Available data Block Start

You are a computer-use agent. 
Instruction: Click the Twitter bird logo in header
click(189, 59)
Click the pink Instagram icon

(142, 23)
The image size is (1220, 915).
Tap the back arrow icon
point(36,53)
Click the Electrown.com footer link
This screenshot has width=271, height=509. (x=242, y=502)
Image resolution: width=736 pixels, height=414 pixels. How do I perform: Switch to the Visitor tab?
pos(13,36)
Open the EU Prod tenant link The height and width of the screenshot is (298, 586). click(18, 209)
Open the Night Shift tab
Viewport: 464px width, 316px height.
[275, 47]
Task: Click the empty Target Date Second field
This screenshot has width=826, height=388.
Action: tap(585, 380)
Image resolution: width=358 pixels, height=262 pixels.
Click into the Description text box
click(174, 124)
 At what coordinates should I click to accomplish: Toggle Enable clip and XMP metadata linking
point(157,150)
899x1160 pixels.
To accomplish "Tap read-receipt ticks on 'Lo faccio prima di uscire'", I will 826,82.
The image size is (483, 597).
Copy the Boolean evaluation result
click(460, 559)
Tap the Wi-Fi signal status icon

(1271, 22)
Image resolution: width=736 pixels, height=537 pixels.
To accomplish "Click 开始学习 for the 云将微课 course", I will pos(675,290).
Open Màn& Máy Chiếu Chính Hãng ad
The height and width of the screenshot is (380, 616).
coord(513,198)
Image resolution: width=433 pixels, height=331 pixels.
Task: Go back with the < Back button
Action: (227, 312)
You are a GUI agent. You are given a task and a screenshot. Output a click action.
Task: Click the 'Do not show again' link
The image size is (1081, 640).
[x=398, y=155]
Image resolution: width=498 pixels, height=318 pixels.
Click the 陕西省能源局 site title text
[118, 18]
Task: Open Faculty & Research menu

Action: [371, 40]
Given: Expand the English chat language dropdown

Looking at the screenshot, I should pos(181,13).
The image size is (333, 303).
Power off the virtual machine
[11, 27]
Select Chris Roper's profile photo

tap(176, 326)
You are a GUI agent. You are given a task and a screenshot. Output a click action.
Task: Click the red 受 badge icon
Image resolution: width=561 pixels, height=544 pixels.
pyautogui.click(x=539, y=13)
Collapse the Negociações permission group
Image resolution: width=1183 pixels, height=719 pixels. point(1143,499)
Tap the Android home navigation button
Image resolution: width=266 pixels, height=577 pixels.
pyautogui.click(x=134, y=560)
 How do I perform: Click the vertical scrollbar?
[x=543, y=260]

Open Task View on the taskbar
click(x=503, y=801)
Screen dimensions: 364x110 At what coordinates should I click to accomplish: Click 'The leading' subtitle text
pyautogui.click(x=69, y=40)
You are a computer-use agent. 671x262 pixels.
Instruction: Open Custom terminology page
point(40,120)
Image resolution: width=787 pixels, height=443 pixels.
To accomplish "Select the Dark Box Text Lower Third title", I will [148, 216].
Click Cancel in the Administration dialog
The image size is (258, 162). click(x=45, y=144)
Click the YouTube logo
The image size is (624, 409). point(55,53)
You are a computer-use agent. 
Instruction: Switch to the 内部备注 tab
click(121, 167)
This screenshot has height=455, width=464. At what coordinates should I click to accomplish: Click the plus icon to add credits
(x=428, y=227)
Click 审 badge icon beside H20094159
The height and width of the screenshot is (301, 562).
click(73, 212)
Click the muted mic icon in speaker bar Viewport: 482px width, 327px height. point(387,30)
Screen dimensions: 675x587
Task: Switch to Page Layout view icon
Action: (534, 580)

Available data Block End

__Task to carry out__
Return the entries above exactly as they were written.

__Exercise solution__
You are a computer-use agent. 
Instruction: Click the Twitter bird logo in header
click(189, 59)
Click the pink Instagram icon

(142, 23)
The image size is (1220, 915).
Tap the back arrow icon
point(36,53)
Click the Electrown.com footer link
This screenshot has width=271, height=509. (x=242, y=502)
Image resolution: width=736 pixels, height=414 pixels. How do I perform: Switch to the Visitor tab?
pos(13,36)
Open the EU Prod tenant link The height and width of the screenshot is (298, 586). click(18, 209)
Open the Night Shift tab
Viewport: 464px width, 316px height.
[275, 47]
Task: Click the empty Target Date Second field
This screenshot has width=826, height=388.
Action: tap(585, 380)
Image resolution: width=358 pixels, height=262 pixels.
Click into the Description text box
click(174, 124)
 At what coordinates should I click to accomplish: Toggle Enable clip and XMP metadata linking
point(157,150)
899x1160 pixels.
To accomplish "Tap read-receipt ticks on 'Lo faccio prima di uscire'", I will 826,82.
The image size is (483, 597).
Copy the Boolean evaluation result
click(460, 559)
Tap the Wi-Fi signal status icon

(1271, 22)
Image resolution: width=736 pixels, height=537 pixels.
To accomplish "Click 开始学习 for the 云将微课 course", I will pos(675,290).
Open Màn& Máy Chiếu Chính Hãng ad
The height and width of the screenshot is (380, 616).
coord(513,198)
Image resolution: width=433 pixels, height=331 pixels.
Task: Go back with the < Back button
Action: (227, 312)
You are a GUI agent. You are given a task and a screenshot. Output a click action.
Task: Click the 'Do not show again' link
The image size is (1081, 640).
[x=398, y=155]
Image resolution: width=498 pixels, height=318 pixels.
Click the 陕西省能源局 site title text
[118, 18]
Task: Open Faculty & Research menu

Action: [371, 40]
Given: Expand the English chat language dropdown

Looking at the screenshot, I should pos(181,13).
The image size is (333, 303).
Power off the virtual machine
[11, 27]
Select Chris Roper's profile photo

tap(176, 326)
You are a GUI agent. You are given a task and a screenshot. Output a click action.
Task: Click the red 受 badge icon
Image resolution: width=561 pixels, height=544 pixels.
pyautogui.click(x=539, y=13)
Collapse the Negociações permission group
Image resolution: width=1183 pixels, height=719 pixels. point(1143,499)
Tap the Android home navigation button
Image resolution: width=266 pixels, height=577 pixels.
pyautogui.click(x=134, y=560)
 How do I perform: Click the vertical scrollbar?
[x=543, y=260]

Open Task View on the taskbar
click(x=503, y=801)
Screen dimensions: 364x110 At what coordinates should I click to accomplish: Click 'The leading' subtitle text
pyautogui.click(x=69, y=40)
You are a computer-use agent. 671x262 pixels.
Instruction: Open Custom terminology page
point(40,120)
Image resolution: width=787 pixels, height=443 pixels.
To accomplish "Select the Dark Box Text Lower Third title", I will [148, 216].
Click Cancel in the Administration dialog
The image size is (258, 162). click(x=45, y=144)
Click the YouTube logo
The image size is (624, 409). point(55,53)
You are a computer-use agent. 
Instruction: Switch to the 内部备注 tab
click(121, 167)
This screenshot has height=455, width=464. At what coordinates should I click to accomplish: Click the plus icon to add credits
(x=428, y=227)
Click 审 badge icon beside H20094159
The height and width of the screenshot is (301, 562).
click(73, 212)
Click the muted mic icon in speaker bar Viewport: 482px width, 327px height. point(387,30)
Screen dimensions: 675x587
Task: Switch to Page Layout view icon
Action: (534, 580)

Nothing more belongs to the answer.